Grantland Rice said Mr. Dempsey was perhaps the finest gentleman, in the literal sense of gentle man, he had met in half a century of writing sports; Mr. Dempsey never knowingly hurt anyone except in the line of business.

The New York Times

Cousins

Jill Amy Emily

That’s NewMexiKen’s official daughter Jill, official niece Amy (aka aimlsrdhd), and official daughter Emily, 30 years ago today at NewMexiKen’s official younger sister Debby’s wedding. Click image for larger version.

Happy anniversary Debby and Ken!

Yup, yet another Ken in this family.

Batting lead-off

… for the Albuquerque Isotopes, Manny Ramirez.

Manny will be Manny tonight as he begins a “rehab” assignment with the Albuquerque Isotopes vs. the Nashville Sounds.

Needless to say, this is the talk of our sometimes delightfully small town.

UPDATE: Ramirez struck out on a foul tip first time up.

Ouch!

I’m fine, sorta, and not traveling or away from the computer or anything.

But every once in a while my chronic spinal degeneration becomes acute back pain, and so it has been since Saturday. It began when I was folding laundry. Last time I ever do THAT!

Sitting at the keyboard long enough to get some blogging going just isn’t too appealing. And I’m even crankier than usual besides.

Send pizza and painkillers.

I can’t watch this video all the way through

A young Iranian woman is shot watching the protests with her father.

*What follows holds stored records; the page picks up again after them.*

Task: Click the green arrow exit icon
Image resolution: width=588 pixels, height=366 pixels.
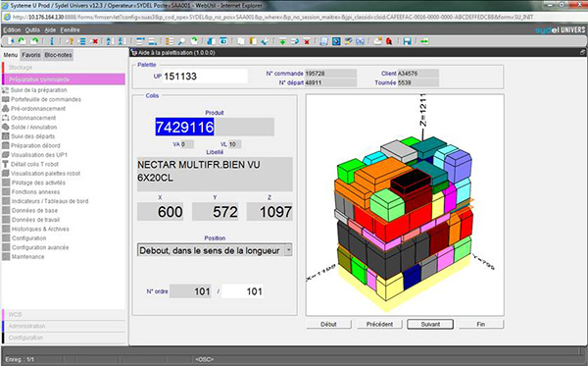Action: pos(424,41)
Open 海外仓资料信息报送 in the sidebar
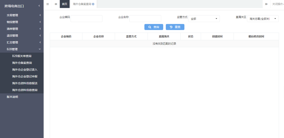The height and width of the screenshot is (138, 284). pos(25,83)
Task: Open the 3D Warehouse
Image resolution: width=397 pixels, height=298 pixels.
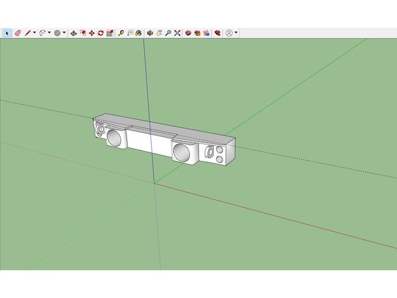Action: (188, 33)
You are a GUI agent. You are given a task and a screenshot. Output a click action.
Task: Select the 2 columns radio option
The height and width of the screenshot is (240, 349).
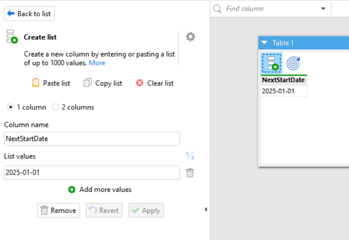click(56, 107)
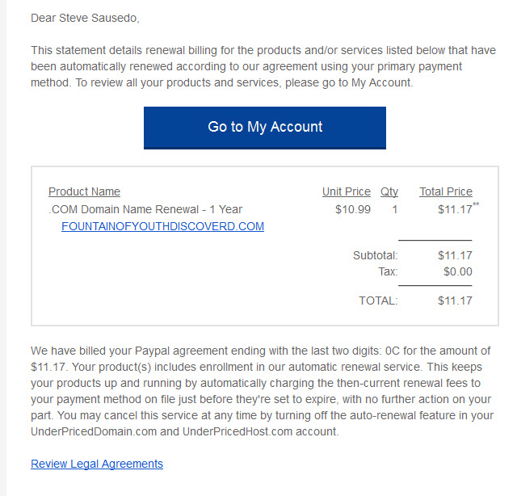Click the Total Price column header
517x496 pixels.
[446, 191]
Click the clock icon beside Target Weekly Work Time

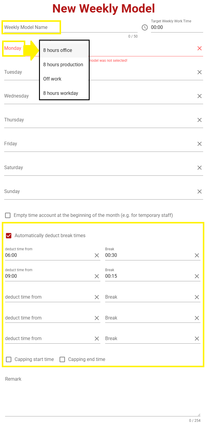144,27
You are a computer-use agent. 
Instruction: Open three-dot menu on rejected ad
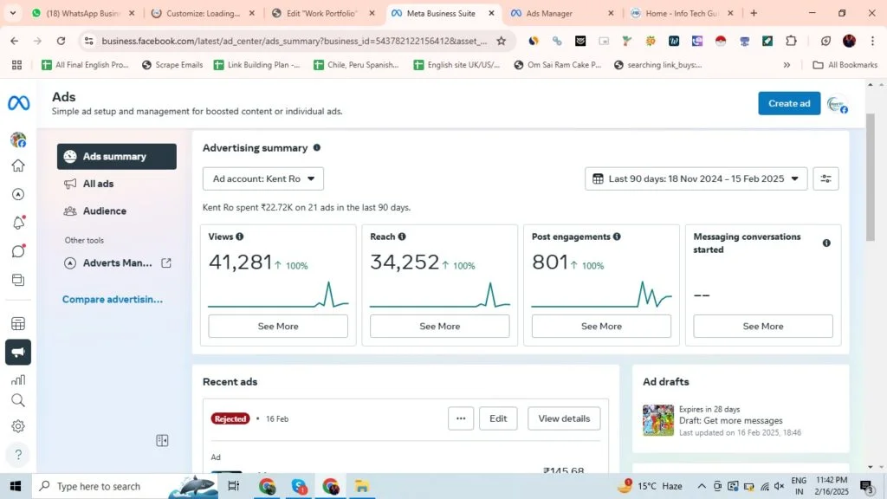click(x=461, y=418)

I post it because … I don’t even know. It’s too important to ignore and too horrifying to watch.

The Iranian government must understand that the world is watching. We mourn each and every innocent life that is lost. We call on the Iranian government to stop all violent and unjust actions against its own people. The universal rights to assembly and free speech must be respected, and the United States stands with all who seek to exercise those rights.

As I said in Cairo, suppressing ideas never succeeds in making them go away. The Iranian people will ultimately judge the actions of their own government. If the Iranian government seeks the respect of the international community, it must respect the dignity of its own people and govern through consent, not coercion.

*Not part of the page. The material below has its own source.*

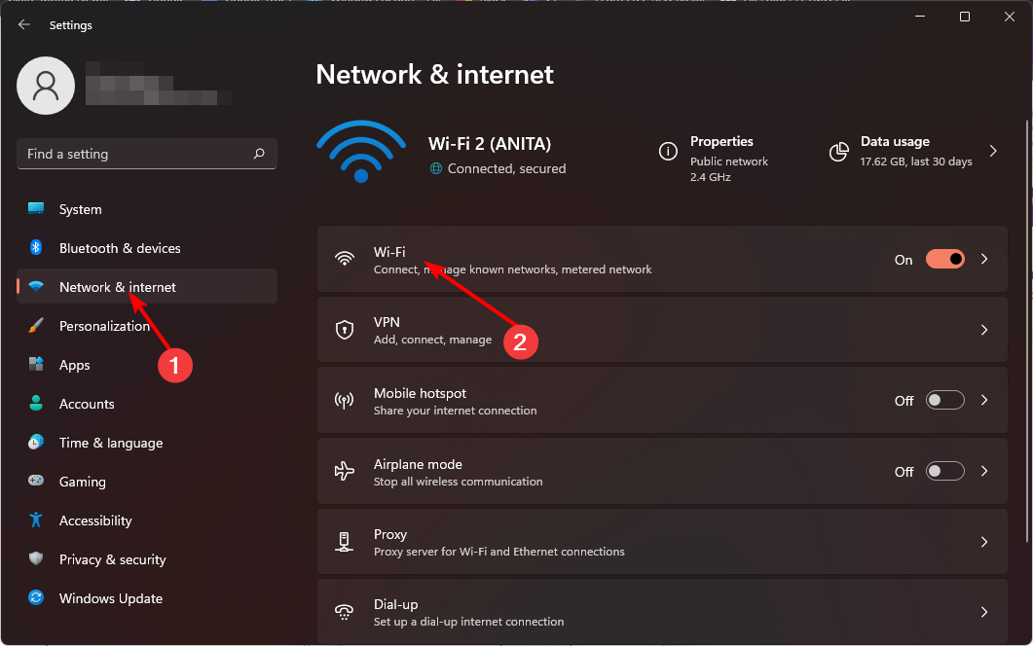Expand the Proxy settings chevron
Image resolution: width=1033 pixels, height=646 pixels.
click(x=983, y=542)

Martin Luther King once said – “The arc of the moral universe is long, but it bends toward justice.” I believe that. The international community believes that. And right now, we are bearing witness to the Iranian peoples’ belief in that truth, and we will continue to bear witness.

President Obama

Best paragraphs of the day

The recent haggling over Guantanamo Bay is such classic Democratic Party politics, it almost makes you want to laugh. Almost, except that it’s, you know, revolting. Eight years of Clintonian squirming was bad enough, but now we have Barack Obama, smoking Habeas Corpus and not inhaling it.

Why is the Gitmo decision classic Democratic Party thinking? Because when certain of us said we wanted Gitmo closed, we sort of meant a change in policy – we didn’t mean just physically closing the plant, moving the prisoners elsewhere, and leaving the policies essentially unchanged. This is what this generation of Democrats does every time: every time they come to a fork in the road, they try to take it.

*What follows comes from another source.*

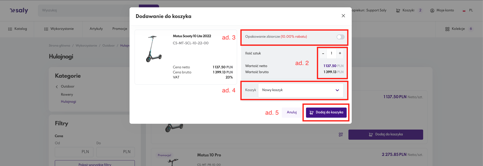Click the saly logo
Image resolution: width=483 pixels, height=166 pixels.
19,10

Matt Taibbi has more on “The End of the Obama Honeymoon, Part II”

New Mexico gave him a belly-ache

If Zachary Taylor hadn’t gotten gastroenteritis, New Mexico could have become a state 62 years sooner.

On June 20, 1850, New Mexicans ratified a free-state constitution by a vote of 8,371 to 39.

Taylor immediately called for New Mexico’s admission along with California’s; southern outrage flared to new heights; and the state of Texas vowed to secure its claims to all of New Mexico east of the Rio Grande, by force if necessary. Taylor ordered the federal garrison at Santa Fe to prepare for combat. By early July, it looked as if civil war might break out, pitting the United States against southern volunteers determined to secure greater Texas for slavery. (The Rise of American Democracy)

Taylor died July 9. Fillmore became president and defused the situation by laying aside New Mexico’s application for statehood.